**Goal of the exercise**
Output the data below in full, byte for byte. Nothing may differ.

Saved data entries
********************
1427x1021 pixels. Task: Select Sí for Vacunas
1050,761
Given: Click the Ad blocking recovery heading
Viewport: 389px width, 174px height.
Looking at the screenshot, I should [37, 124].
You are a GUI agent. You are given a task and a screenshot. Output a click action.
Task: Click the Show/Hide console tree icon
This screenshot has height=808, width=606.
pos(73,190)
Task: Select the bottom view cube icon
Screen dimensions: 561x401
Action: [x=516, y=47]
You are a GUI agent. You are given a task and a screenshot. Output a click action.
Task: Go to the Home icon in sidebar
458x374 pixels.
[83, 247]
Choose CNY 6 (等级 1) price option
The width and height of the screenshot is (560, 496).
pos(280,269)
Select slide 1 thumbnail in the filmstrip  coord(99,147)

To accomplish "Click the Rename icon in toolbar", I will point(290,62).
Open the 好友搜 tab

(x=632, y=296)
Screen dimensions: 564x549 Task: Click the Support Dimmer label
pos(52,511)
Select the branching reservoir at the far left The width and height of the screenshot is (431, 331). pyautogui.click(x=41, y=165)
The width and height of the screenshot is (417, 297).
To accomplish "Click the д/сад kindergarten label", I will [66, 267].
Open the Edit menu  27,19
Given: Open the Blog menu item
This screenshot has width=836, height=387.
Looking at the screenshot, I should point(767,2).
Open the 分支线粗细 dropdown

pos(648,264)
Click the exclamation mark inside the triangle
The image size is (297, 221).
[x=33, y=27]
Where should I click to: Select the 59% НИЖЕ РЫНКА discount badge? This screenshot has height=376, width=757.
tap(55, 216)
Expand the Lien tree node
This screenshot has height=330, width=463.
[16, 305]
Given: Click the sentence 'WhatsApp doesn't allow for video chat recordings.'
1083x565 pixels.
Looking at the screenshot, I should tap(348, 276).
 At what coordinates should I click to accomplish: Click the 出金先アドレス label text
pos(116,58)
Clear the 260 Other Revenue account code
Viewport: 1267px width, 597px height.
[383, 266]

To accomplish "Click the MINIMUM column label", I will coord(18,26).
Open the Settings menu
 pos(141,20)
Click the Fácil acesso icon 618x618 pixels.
********************
**Exercise response**
1427x1021 pixels. Task: Select Sí for Vacunas
1050,761
Given: Click the Ad blocking recovery heading
Viewport: 389px width, 174px height.
Looking at the screenshot, I should [37, 124].
You are a GUI agent. You are given a task and a screenshot. Output a click action.
Task: Click the Show/Hide console tree icon
This screenshot has height=808, width=606.
pos(73,190)
Task: Select the bottom view cube icon
Screen dimensions: 561x401
Action: [x=516, y=47]
You are a GUI agent. You are given a task and a screenshot. Output a click action.
Task: Go to the Home icon in sidebar
458x374 pixels.
[83, 247]
Choose CNY 6 (等级 1) price option
The width and height of the screenshot is (560, 496).
pos(280,269)
Select slide 1 thumbnail in the filmstrip  coord(99,147)

To accomplish "Click the Rename icon in toolbar", I will point(290,62).
Open the 好友搜 tab

(x=632, y=296)
Screen dimensions: 564x549 Task: Click the Support Dimmer label
pos(52,511)
Select the branching reservoir at the far left The width and height of the screenshot is (431, 331). pyautogui.click(x=41, y=165)
The width and height of the screenshot is (417, 297).
To accomplish "Click the д/сад kindergarten label", I will [66, 267].
Open the Edit menu  27,19
Given: Open the Blog menu item
This screenshot has width=836, height=387.
Looking at the screenshot, I should point(767,2).
Open the 分支线粗细 dropdown

pos(648,264)
Click the exclamation mark inside the triangle
The image size is (297, 221).
[x=33, y=27]
Where should I click to: Select the 59% НИЖЕ РЫНКА discount badge? This screenshot has height=376, width=757.
tap(55, 216)
Expand the Lien tree node
This screenshot has height=330, width=463.
[16, 305]
Given: Click the sentence 'WhatsApp doesn't allow for video chat recordings.'
1083x565 pixels.
Looking at the screenshot, I should tap(348, 276).
 At what coordinates should I click to accomplish: Click the 出金先アドレス label text
pos(116,58)
Clear the 260 Other Revenue account code
Viewport: 1267px width, 597px height.
[383, 266]

To accomplish "Click the MINIMUM column label", I will coord(18,26).
Open the Settings menu
 pos(141,20)
Click the Fácil acesso icon 618x618 pixels.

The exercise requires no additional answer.